MISEKTA Eksplorasi: Swasembada Pangan dalam Kacamata Ilmu Tanah (HIMTI)

Baru-baru ini, Kami berkesempatan berdiskusi ringan dengan perwakilan himpunan mahasiswa Ilmu Tanah Indonesia (HIMTI), fakultas Pertanian Unhas mengenai konsep swasembada pangan, terutama dilihat dari perspektif lingkungan. Dalam percakapan tersebut, kami sepakat bahwa swasembada pangan bukan hanya berarti kemampuan suatu negara untuk memenuhi kebutuhan pangan penduduknya secara mandiri, tetapi juga harus didukung oleh pengelolaan lingkungan yang berkelanjutan, khususnya pengelolaan tanah dan air. Perwakilan HIMTI  menekankan bahwa keberhasilan swasembada pangan sangat bergantung pada kesehatan dan kesuburan tanah. Penggunaan lahan pertanian secara intensif tanpa pengelolaan yang tepat berpotensi menyebabkan erosi, kehilangan bahan organik, dan penurunan kesuburan tanah. Di samping itu, penggunaan pupuk kimia dan pestisida secara berlebihan juga dapat mengganggu keseimbangan mikroba tanah dan menimbulkan pencemaran, sehingga penting untuk mengedepankan penggunaan pupuk organik serta biofertilizer guna menjaga ekosistem tanah.

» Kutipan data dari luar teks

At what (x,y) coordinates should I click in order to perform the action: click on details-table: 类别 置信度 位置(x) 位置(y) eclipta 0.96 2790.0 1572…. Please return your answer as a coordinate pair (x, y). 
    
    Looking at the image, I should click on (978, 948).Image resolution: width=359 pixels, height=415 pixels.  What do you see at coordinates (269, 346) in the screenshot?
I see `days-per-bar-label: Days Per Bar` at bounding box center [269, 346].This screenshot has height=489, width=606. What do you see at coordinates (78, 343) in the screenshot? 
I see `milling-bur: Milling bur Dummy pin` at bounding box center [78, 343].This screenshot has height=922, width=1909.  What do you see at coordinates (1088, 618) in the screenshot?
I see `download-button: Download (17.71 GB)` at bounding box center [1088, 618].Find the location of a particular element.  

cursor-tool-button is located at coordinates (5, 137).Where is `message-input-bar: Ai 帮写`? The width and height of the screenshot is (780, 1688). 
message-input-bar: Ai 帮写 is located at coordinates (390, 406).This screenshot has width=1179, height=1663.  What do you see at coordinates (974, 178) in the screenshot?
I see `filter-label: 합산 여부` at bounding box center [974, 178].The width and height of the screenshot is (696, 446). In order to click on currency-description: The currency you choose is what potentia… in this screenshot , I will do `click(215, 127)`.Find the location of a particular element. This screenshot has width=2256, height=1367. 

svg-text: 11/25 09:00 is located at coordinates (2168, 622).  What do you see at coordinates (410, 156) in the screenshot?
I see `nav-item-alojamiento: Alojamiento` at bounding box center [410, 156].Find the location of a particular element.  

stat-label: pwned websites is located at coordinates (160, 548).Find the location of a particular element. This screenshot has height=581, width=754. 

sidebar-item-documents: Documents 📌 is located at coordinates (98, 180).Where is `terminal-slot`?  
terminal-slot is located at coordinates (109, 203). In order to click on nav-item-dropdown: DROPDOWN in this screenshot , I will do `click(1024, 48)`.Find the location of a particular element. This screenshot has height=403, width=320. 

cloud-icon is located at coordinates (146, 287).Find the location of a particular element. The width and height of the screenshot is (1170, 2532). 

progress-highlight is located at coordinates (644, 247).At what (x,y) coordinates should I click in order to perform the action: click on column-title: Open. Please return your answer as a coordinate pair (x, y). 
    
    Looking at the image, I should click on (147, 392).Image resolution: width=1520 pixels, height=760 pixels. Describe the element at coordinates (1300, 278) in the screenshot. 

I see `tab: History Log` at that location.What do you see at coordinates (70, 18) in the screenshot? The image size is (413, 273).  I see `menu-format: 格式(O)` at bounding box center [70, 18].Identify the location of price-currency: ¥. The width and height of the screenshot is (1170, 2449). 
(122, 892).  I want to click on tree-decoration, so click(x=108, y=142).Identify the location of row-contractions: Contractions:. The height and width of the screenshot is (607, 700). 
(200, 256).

Dalam upaya mencapai swasembada pangan dengan menekankan keberlanjutan tanah, kerjasama yang erat antara pemerintah, akademisi, dan petani menjadi suatu keharusan. Namun, salah satu tantangan terbesar yang dihadapi adalah mengubah kebiasaan petani yang telah lama terbiasa menggunakan pupuk kimia. Banyak petani merasa bahwa membuat pupuk organik sendiri memerlukan waktu yang terlalu lama, sementara membeli pupuk organik dengan harga yang terjangkau pun masih menjadi kendala. Akibatnya, mereka lebih memilih menggunakan pupuk kimia karena prosesnya yang cepat dan praktis, meskipun penggunaan jangka panjang pupuk kimia dapat menurunkan kualitas dan kesuburan tanah.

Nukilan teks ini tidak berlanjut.